# 読解対象文
公取委・中企庁、新型コロナウイルス感染症拡大に関連する下請取引Q&Aを公表
岩田合同法律事務所
弁護士 石 川 哲 平
1 本Q&Aの概要
公正取引委員会及び中小企業庁は、「新型コロナウイルス感染症拡大に関連する下請取引Q&A」(以下「本Q&A」という。)を公表した。以下では、これまで勧告措置が多く採られている下請代金の減額、本Q&Aで数多く言及されている買いたたき及び不当な経済上の利益の提供要請について説明する。
[本Q&Aのうち特に注目すべきものの概要]
2 解説
(1)下請代金の減額(問9)
親事業者が、下請事業者に責任がないのに、発注時に定めた下請代金の額を減ずることは禁止される(下請代金減額の禁止、下請法第4条第1項第3号)。
問9のように新型コロナウイルス感染症対策などの名目を付して親事業者の損失の補填のために下請代金から差し引く場合は、下請代金の減額として、下請法上問題となる。
(2)買いたたき(問9、問12)
親事業者が、下請代金の額を定める際に通常支払われる対価に比べて著しく低い額を不当に定めることは、禁止される(買いたたきの禁止、下請法第4条第1項第5号)。買いたたきの禁止に当たるかどうかは、代金の水準、代金決定に至る交渉経緯等で判断される(下請代金支払遅延等防止法に関する運用基準(平成15年12月11日公正取引委員会事務総長通達第18号、改正 平成28年12月14日公正取引委員会事務総長通達第15号)第4の5(1))。
問9における下請代金の額の引下げの要請は親事業者の事情によるものであり、これが一律かつ一方的に行われているような場合は、交渉経緯としては問題があり、代金の水準等によっては、買いたたきとして、下請法上問題となるおそれがある。

# 提供エントリ
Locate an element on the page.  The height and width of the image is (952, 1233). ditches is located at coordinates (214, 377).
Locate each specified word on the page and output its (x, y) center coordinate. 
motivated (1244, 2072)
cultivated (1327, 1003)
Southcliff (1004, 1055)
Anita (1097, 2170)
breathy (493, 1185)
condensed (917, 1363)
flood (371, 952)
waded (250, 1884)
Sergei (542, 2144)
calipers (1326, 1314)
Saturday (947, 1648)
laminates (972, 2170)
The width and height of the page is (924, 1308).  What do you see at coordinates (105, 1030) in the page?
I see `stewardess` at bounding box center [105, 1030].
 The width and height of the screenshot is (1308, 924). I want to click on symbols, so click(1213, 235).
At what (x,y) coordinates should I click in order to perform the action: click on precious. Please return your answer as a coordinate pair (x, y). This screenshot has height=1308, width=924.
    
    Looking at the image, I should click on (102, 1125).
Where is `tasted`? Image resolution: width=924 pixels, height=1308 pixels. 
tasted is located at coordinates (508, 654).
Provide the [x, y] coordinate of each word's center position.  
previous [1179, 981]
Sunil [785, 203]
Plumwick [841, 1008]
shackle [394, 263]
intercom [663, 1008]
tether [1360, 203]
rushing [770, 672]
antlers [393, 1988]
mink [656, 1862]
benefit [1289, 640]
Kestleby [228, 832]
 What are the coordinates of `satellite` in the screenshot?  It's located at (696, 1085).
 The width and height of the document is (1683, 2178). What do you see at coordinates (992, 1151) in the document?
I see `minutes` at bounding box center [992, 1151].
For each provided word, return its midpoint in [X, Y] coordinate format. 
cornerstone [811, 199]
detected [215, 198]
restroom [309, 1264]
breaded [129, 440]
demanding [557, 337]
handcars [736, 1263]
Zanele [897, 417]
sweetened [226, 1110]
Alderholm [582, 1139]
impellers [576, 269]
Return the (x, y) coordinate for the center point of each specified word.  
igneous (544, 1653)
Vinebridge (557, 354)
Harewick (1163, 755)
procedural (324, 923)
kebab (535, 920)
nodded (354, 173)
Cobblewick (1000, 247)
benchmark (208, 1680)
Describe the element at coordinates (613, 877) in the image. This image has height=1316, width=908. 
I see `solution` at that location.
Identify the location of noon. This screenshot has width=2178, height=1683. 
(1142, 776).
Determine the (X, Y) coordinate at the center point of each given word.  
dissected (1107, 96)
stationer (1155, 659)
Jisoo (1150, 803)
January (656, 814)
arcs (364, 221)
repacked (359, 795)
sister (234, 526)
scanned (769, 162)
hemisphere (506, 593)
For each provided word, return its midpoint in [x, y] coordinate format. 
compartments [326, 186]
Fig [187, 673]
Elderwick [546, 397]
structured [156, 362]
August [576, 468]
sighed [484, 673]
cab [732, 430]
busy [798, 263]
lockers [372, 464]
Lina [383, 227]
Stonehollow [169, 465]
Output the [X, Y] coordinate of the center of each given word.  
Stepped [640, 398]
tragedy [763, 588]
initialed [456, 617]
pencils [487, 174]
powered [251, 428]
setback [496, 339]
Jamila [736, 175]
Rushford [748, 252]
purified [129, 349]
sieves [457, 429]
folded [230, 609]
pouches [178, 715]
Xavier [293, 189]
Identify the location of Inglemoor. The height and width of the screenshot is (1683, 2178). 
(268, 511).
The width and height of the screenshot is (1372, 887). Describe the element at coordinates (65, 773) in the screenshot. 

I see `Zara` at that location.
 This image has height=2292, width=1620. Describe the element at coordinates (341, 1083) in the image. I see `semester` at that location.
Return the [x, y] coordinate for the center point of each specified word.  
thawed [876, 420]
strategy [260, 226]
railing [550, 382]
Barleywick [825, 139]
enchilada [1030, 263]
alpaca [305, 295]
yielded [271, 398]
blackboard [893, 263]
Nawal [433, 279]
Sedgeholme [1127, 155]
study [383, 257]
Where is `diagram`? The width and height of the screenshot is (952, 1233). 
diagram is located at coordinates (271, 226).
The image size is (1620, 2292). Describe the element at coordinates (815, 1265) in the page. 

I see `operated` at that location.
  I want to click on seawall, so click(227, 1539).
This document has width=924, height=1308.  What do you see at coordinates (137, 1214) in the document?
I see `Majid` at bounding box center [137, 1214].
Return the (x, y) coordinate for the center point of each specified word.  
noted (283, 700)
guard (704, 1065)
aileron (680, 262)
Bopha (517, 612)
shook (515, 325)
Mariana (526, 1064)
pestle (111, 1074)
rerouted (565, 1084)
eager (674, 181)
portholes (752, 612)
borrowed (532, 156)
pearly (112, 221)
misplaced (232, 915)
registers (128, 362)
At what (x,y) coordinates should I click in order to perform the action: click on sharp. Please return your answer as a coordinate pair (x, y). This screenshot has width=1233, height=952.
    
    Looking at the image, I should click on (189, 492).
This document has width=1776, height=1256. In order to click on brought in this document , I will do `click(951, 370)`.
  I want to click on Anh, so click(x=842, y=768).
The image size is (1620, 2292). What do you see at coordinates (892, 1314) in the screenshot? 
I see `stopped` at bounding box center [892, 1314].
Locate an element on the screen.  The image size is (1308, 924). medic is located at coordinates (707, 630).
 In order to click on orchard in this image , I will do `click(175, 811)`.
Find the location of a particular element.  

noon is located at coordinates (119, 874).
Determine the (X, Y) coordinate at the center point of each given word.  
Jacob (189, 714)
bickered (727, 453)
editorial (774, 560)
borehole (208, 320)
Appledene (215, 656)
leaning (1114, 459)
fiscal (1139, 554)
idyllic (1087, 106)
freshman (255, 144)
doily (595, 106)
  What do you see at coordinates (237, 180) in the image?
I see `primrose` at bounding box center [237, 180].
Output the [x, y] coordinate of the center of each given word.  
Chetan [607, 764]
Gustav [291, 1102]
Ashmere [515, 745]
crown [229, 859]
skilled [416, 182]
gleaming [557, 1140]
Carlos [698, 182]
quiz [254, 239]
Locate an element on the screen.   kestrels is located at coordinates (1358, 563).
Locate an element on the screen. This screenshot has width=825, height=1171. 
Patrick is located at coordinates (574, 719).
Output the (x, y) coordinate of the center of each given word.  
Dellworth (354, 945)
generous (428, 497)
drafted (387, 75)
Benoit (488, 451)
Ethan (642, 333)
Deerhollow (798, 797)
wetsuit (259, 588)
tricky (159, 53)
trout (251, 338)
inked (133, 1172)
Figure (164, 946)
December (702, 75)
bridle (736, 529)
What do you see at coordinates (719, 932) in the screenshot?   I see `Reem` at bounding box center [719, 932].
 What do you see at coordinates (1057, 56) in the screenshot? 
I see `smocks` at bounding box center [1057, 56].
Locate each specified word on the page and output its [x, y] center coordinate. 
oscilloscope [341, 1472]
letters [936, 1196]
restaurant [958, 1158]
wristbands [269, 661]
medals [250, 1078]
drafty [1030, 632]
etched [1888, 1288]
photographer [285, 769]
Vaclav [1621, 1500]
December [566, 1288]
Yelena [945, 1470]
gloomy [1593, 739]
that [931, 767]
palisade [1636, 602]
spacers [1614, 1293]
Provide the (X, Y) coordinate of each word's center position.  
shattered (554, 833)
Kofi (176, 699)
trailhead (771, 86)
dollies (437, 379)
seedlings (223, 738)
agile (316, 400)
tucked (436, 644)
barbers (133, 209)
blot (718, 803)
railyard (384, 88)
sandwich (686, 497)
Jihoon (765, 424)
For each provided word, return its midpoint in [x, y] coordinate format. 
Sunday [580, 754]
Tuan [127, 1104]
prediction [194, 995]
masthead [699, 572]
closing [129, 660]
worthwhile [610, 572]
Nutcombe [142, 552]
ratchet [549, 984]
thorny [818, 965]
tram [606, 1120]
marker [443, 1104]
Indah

# 課題の指示
下請取引Q&Aの解説文のうち、「以下では、」で始まる文を読み、そこで説明するとされている事項をすべて挙げてください。

# 解答
・下請代金の減額
・買いたたき
・不当な経済上の利益の提供要請